There is even a point where we know it is time for death. Those who work with elders or with the terminally ill have seen people come to that point: the demands of continued life become unreasonable in terms of pain, bodily dissolution, failure of dignity, and loss of contact with one’s surroundings; when life no longer returns value in measure with those increasing demands, then we begin to see death as timely. Herne’s approach does not inspire the same rage and resistance when our instincts tell us death is timely; and when the Hunter has finished, even our mourning has a different flavor. We still grieve the empty space the dead person has left in our lives, but the other, angry sense of life unlived – of death cheating life – is absent. When someone we know has a timely death, it is easier for us to give inward assent to the ancient truth that life and death – Lugh and Herne – are really showing forth the same Spirit.
What distinguishes the Pagan moral attitude about death is that it affirms the polarity between death and life, without making that polarity into a duality. We do not label as “evil” the force that moves living things towards death. At one moment we might be fighting with all our strength to save our own life or someone else’s; at another moment we might be struggling to let go, so death can play its part. Both efforts are “good” in their season. It is our perception of the timeliness of the death that makes the difference. When death approaches out of season (as we perceive it), we struggle against it at the side of Lugh, the Warrior who brings Light and Life. When we believe life is completed, we are ready to call upon Herne the Hunter.
As the world struggles with present-day death issues, it has much to learn from our old religion. For example, if our health-care delivery system learned the appropriateness (and sacredness) of a timely death, emphasis might shift away from hopeless intervention, and move rather in the direction of honoring the transition. Good pain management, home surroundings, and time for parting interaction with family and friends can help a patient wind up this round of living and get on with his or her death. Perhaps such a shift of emphasis might reduce the demand for assisted suicide, once patients realize that a timely death is available through the mainstream health-care system.

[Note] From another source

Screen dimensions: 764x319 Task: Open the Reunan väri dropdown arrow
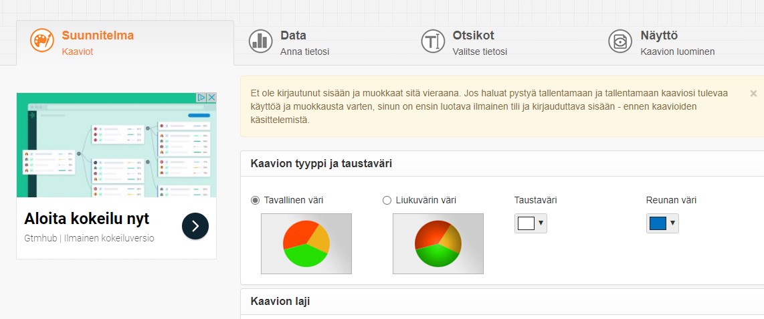coord(672,223)
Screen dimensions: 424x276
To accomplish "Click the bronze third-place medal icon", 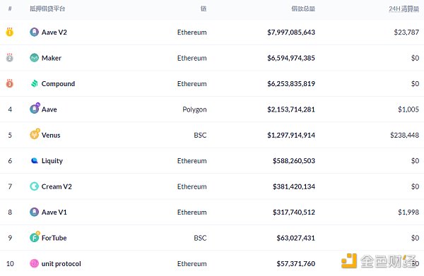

For each of us, it is important to decide the place of Lugh and Herne in our lives. What is “timely death” for us? Will we call the hunter when we can no longer
play a round of golf?
make love?
sit our grandchild on our lap?
taste food?
recognize our friends?
Where do we draw this important boundary? The persons closest to us must be part of the decision-making process, as must be our medical caregivers; because when the time comes, we may not be able to express ourselves. Our wishes should be in writing (some states have laws about how the writing is put together) and our friends and doctors should be well aware of what we want. As far as Fate permits, the life-death decision is our own; we should do everything possible so that our journey from this life reflects our beliefs, and honors the Lightbringer and the Hunter between whom our Wheel has turned.